**About this task:**
Your answer should be every line of the records that contains the word "icon".
───── Provided information
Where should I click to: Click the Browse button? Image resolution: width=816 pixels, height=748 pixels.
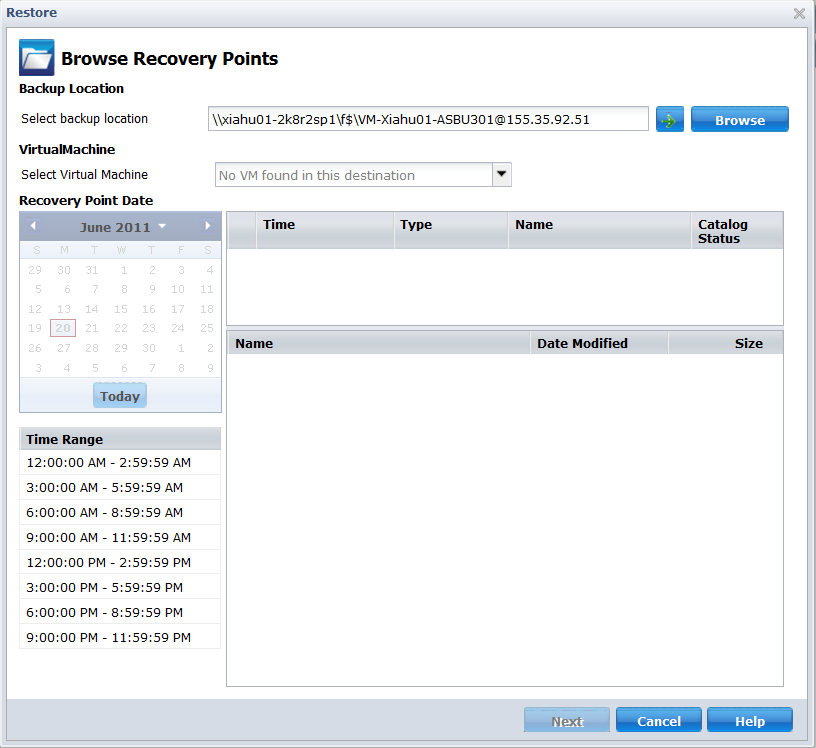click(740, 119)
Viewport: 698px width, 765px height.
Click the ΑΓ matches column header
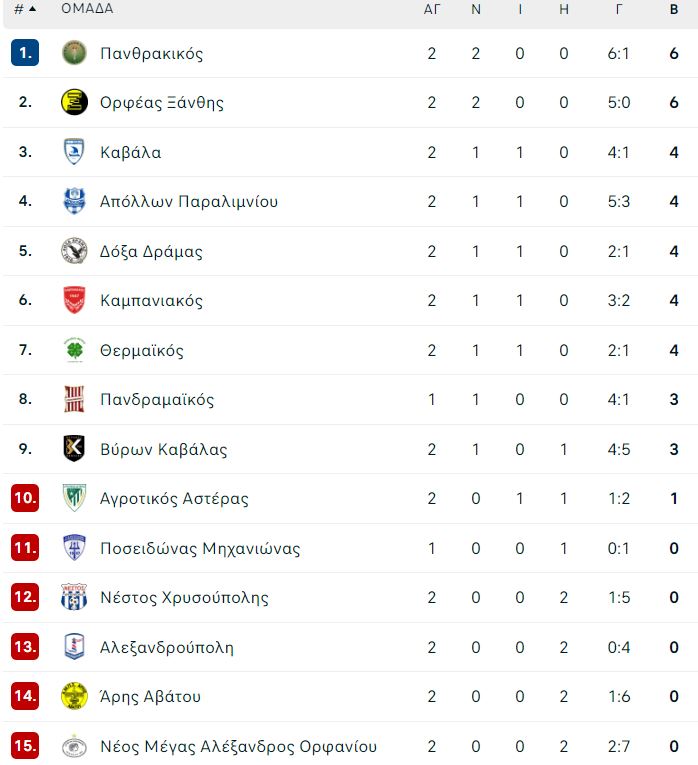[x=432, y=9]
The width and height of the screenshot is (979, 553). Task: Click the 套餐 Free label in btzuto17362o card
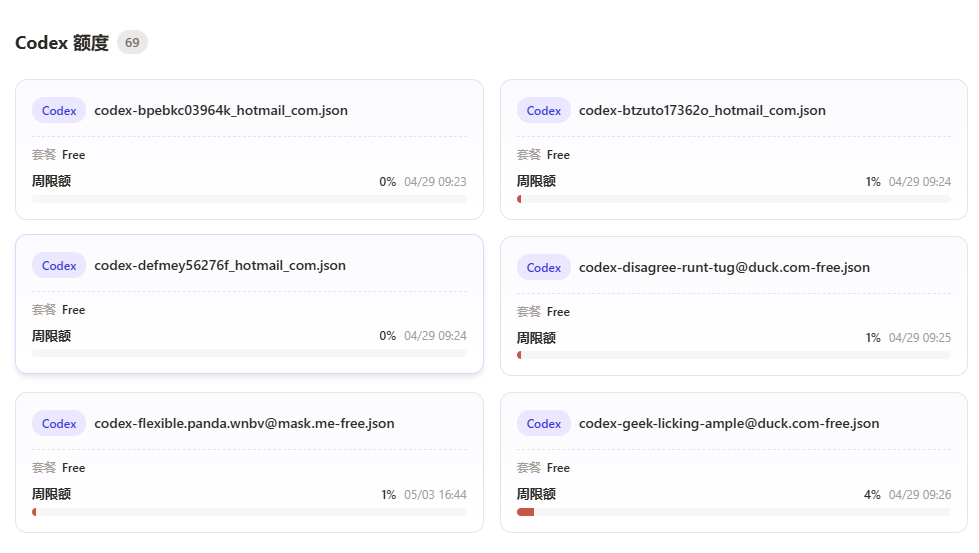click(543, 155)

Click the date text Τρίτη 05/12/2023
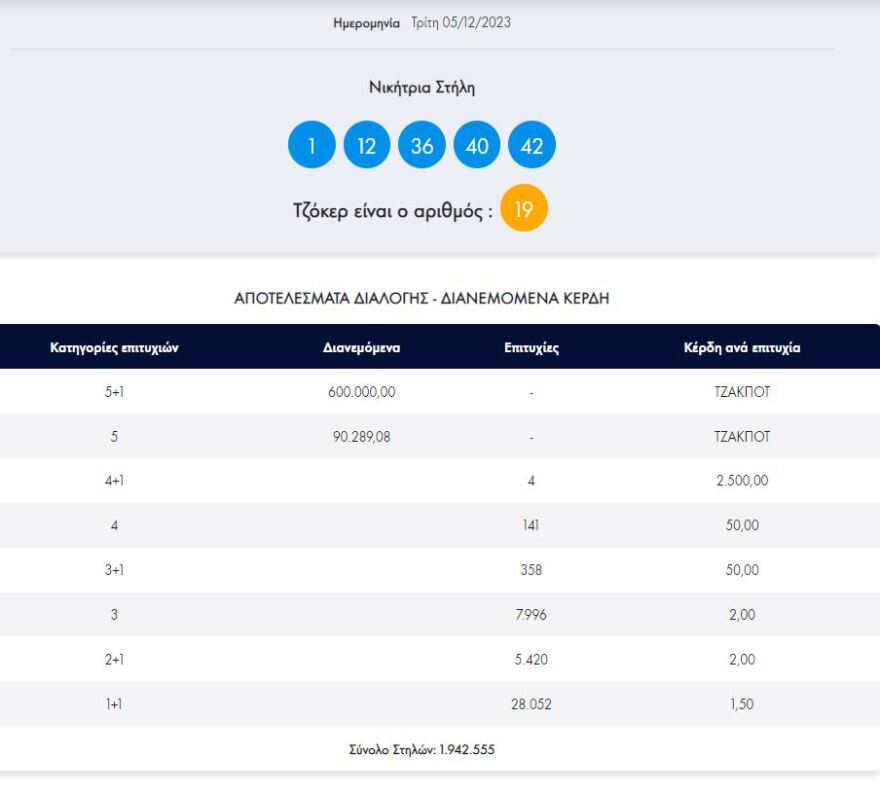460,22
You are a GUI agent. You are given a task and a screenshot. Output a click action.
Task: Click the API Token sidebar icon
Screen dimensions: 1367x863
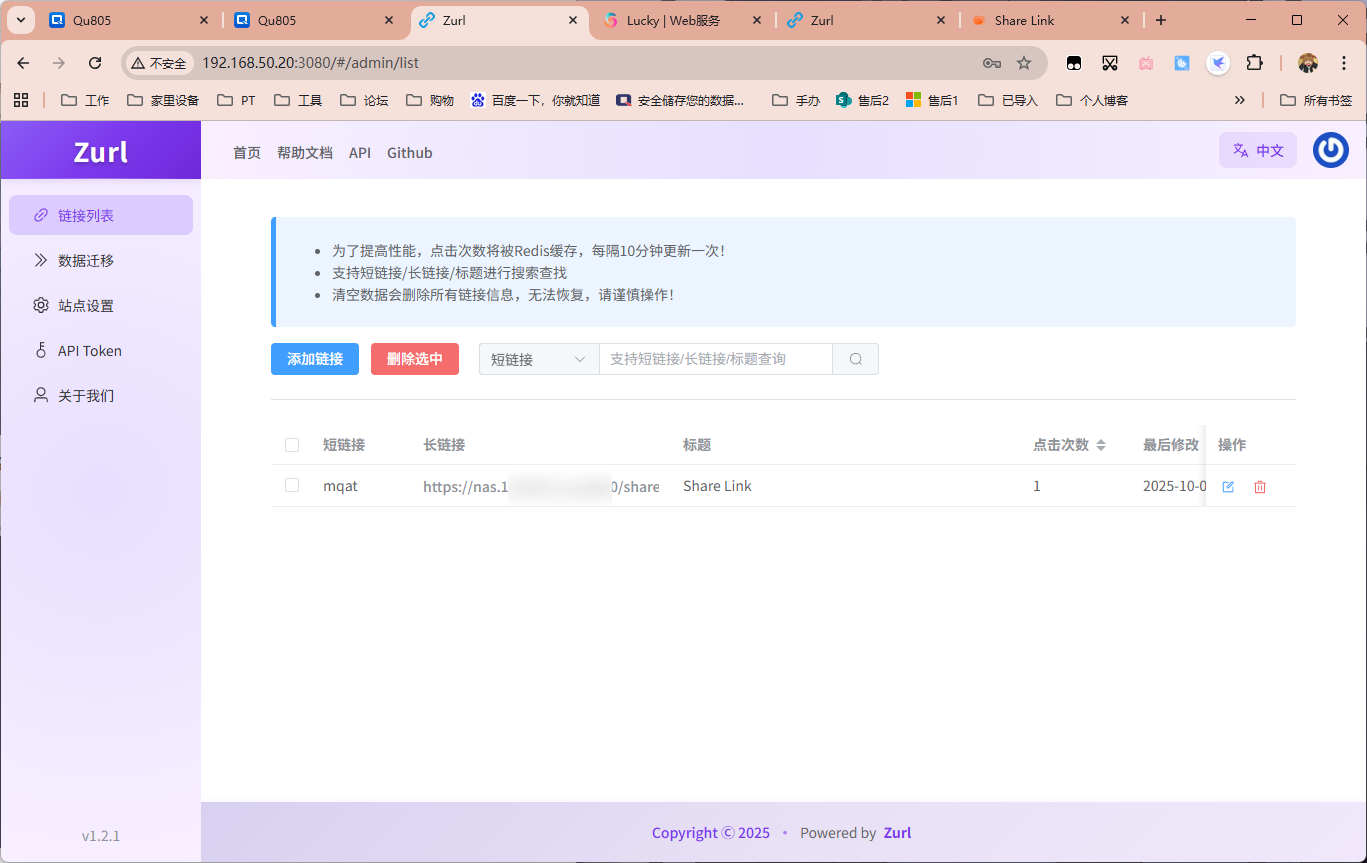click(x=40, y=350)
──────────
───── Provided information
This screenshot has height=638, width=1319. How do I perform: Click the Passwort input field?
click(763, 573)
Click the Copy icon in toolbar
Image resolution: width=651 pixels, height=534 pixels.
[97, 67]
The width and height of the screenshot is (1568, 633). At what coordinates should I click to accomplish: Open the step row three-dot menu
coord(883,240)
──────────
**Answer:**
Task: Click the API Token sidebar icon
Click the Copy icon in toolbar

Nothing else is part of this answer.